Robert Walser y el hombre interior

«Tenía ante mí toda la rica Tierra, y sin embargo tan solo miraba hacia lo más pequeño y más humilde. Con amorosos gestos se alzaba y hundía el cielo. Yo me había convertido en un interior, y paseaba como por un interior; todo lo exterior se volvió sueño, lo hasta entonces comprendido, incomprensible. [...] Aquello que entendemos y amamos nos entiende y nos ama también. Yo ya no era yo, era otro, y precisamente por eso otra vez yo. A la dulce luz del amor, reconocí o creí deber reconocer que quizá el hombre interior sea el único que en verdad existe».

Paseantes más que dignos: Rousseau, Walser. La poesía andariega de Claudio Rodríguez. Miguel d’Ors subido a su bicicleta de piñones por la sierra. Krishnamurti con sus nociones de mecánica sintiendo el rugir de la máquina que los transporta hacia Ojai.

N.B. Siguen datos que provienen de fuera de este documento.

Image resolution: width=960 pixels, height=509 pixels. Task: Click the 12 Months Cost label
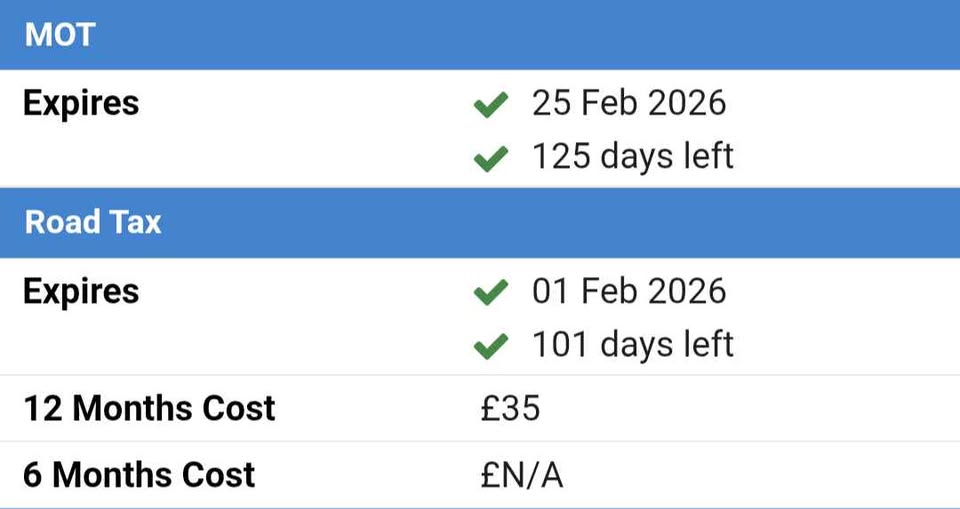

El espíritu del vagabundeo me seduce quizás como hechizo. Como intento de fuga imaginaria. Como otra ficción. Paseante, amigo imaginario. La vuelta al mundo dentro de mi cabeza, como Xavier De Maistre. Como Pessoa, a quien espío al otro lado del cristal de su ventana en la Rua Douradores. 

Hagan la prueba: diviértanse un tiempo en asuntos de política y verán cómo se vuelven irascibles, pendencieros, intratables. En cambio, únanse a ese vagabundeo del espíritu saltarín, déjense llevar por el no lugar que es el paseo, y verán cómo del simple caminar y del simple observar irá naciendo un ánimo de celebración. Y esto es contracultural. Es un acto de rebeldía. Sin duda podrían tener grandes ambiciones, pero elijan reconciliarse con lo pequeño y tendrán la gran ambición: volverse pequeños. Estarán con suerte a las puertas de ese hombre interior del que habla Robert Walser, quizás el único que en verdad existe. El que nos susurra al oído las palabras que perduran: puede que el mundo nos devuelva entonces la misma idea que creó al mundo. Entrar y salir de nosotros mismos. Puede que ese andar de dentro afuera sea el único propósito del camino.